A surname like “Styles” is a lot to live up to, but if you’re older than about 25, it’s tempting to see Harry Styles as overcompensating.

With a wardrobe best described by a recent article in Vogue as a combination of “candy floss pink suits, printed satin flares, increasingly stacked heels and a constant supply of rings,” the former One Direction boy band member has assumed a mantle of greatness — not in terms of musicianship necessarily, but as a fashion icon.

Other young male celebrities will dabble with a daring colour or an eccentric accent like rhinestones, but nothing will top Styles’ decision to wear a sheer-sleeved, ruffled shirt and pearl earring to the Met Gala.

That moment, among others, has inspired the likes of GQ to gush that, ‘Rock n’ roll style is more prevalent than ever and almost no one waves that sartorial flag higher than Harry Styles” and others to offer how-to guides to dress like him.

For the most part, I don’t see Harry Styles as being a trendsetter in terms of what the average man will wear. This, despite the fact that increased visibility (and spending power) of the LGTBQ+ community has led some to suggest menswear departments might eventually disappear entirely.

Instead, I see Harry Styles as the continuation of a long line of experiments in androgynous fashion within the music industry, where the theatricality of performance tends to make audiences relax their standards of what “masculine” means.

In the 1970s, for instance, we had David Bowie, whose Ziggy Stardust and Thin White Duke outfits would not look at all out of place on Harry Styles today.

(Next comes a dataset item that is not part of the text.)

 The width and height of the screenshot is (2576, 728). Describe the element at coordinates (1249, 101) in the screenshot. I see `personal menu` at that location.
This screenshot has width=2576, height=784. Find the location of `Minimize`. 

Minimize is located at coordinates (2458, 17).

In the 1980s we had Prince, who not only would have worn what Styles wore to the Met Gala, but would likely have commissioned replicas in purple, maroon and other colours.

Consider the stylistic trajectory of both of those superstars, however, and you’ll notice that the gender-bending reached its peak early in their careers. They might never have become jeans and T-shirts guys, but no one was asking them to become the face of Gucci.

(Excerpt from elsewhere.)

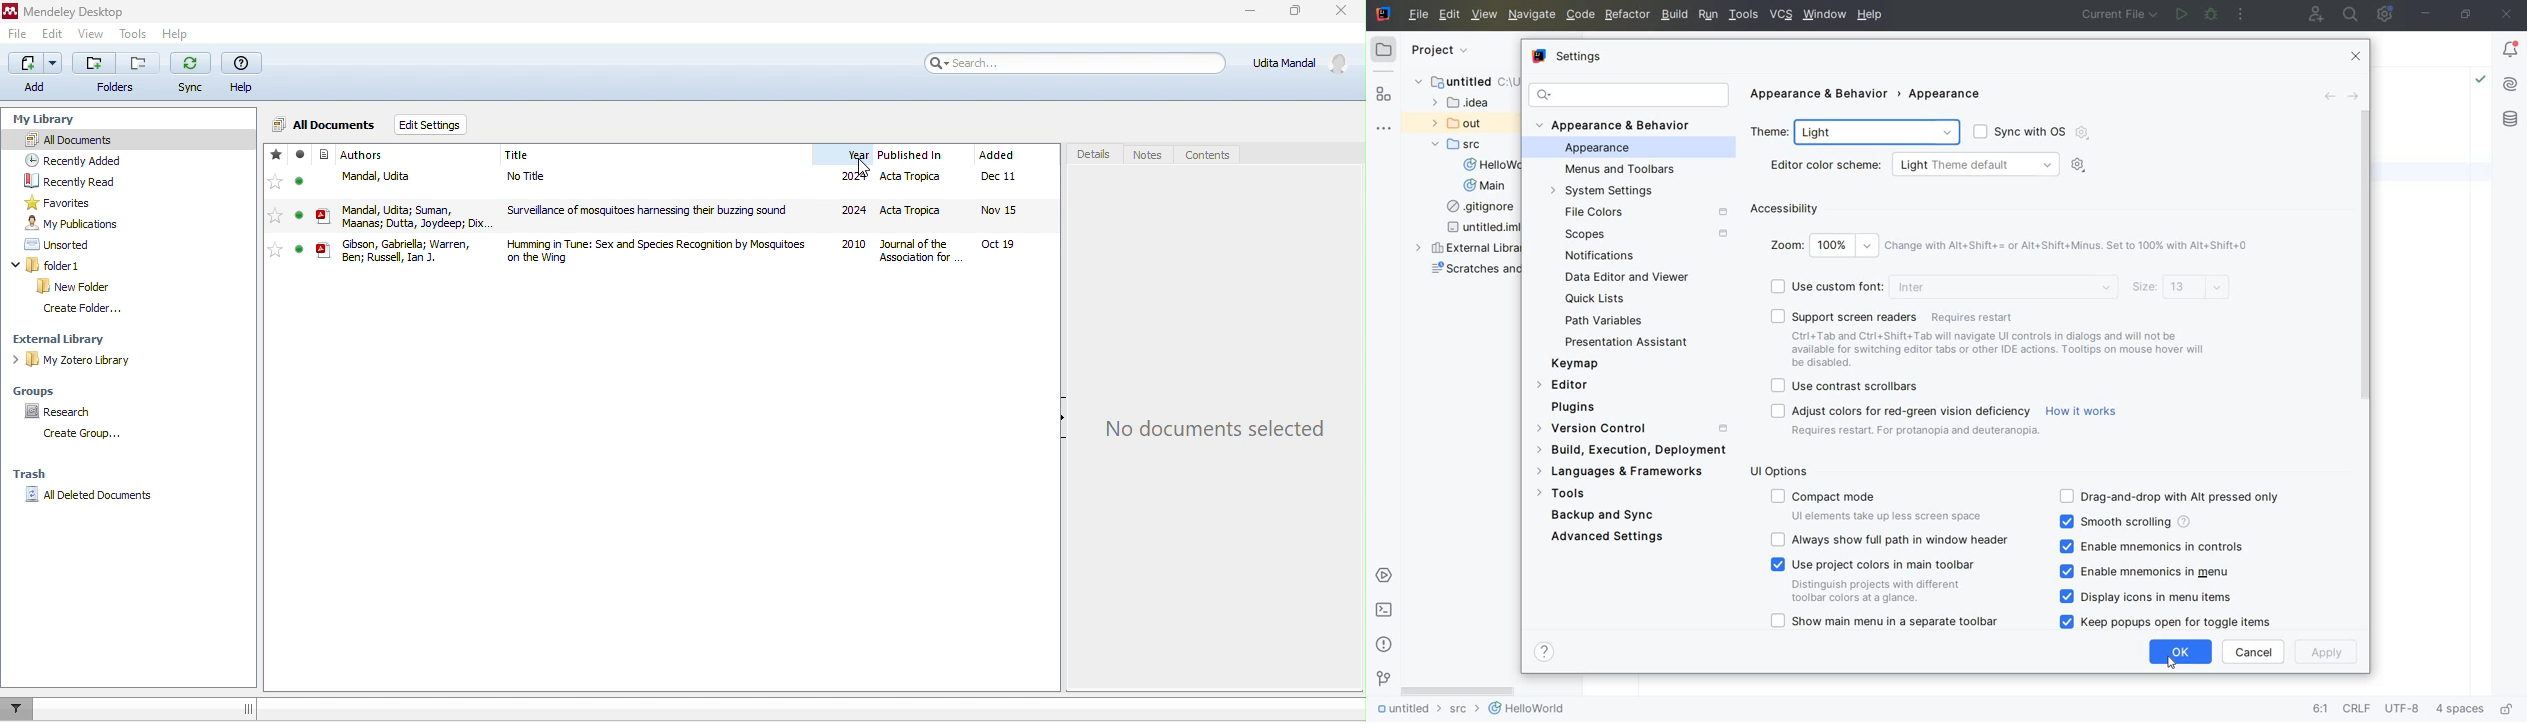 The height and width of the screenshot is (728, 2548). I want to click on folders, so click(114, 72).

Getting older has something to do with this. Continue with the ruffles and lace into middle age and you start to risk looking less like an innovator and more like a drag queen.

What David Bowie, Prince and now Harry Styles wear is partly about provocation and attention-getting. That’s what you need to do when you’re establishing yourself.

Their willingness to push the boundaries, however, isn’t something I would dismiss as a young man’s sport. It offers real value.

We see a lot of androgynous menswear on the runways, but it’s not always easy to see how that translates into real life. Harry Styles and his predecessors help normalize the avant-garde.

Unlike what’s seen on a catwalk, the photographs of a male celebrity can continue to appear online and elsewhere in perpetuity, influencing us in ways that aren’t easy to measure.

Men’s suits today are slimmer, better cut and more likely to feature checks and other patterns than were common in business before Harry Styles was born. I’m excited to see what comes after, if only because he’s helped us explore the limits of how far men’s fashion might go.

There are plenty of menswear role models you can show you what constitutes “handsome.” People like Harry Styles can help guys think about what might make them feel beautiful, too.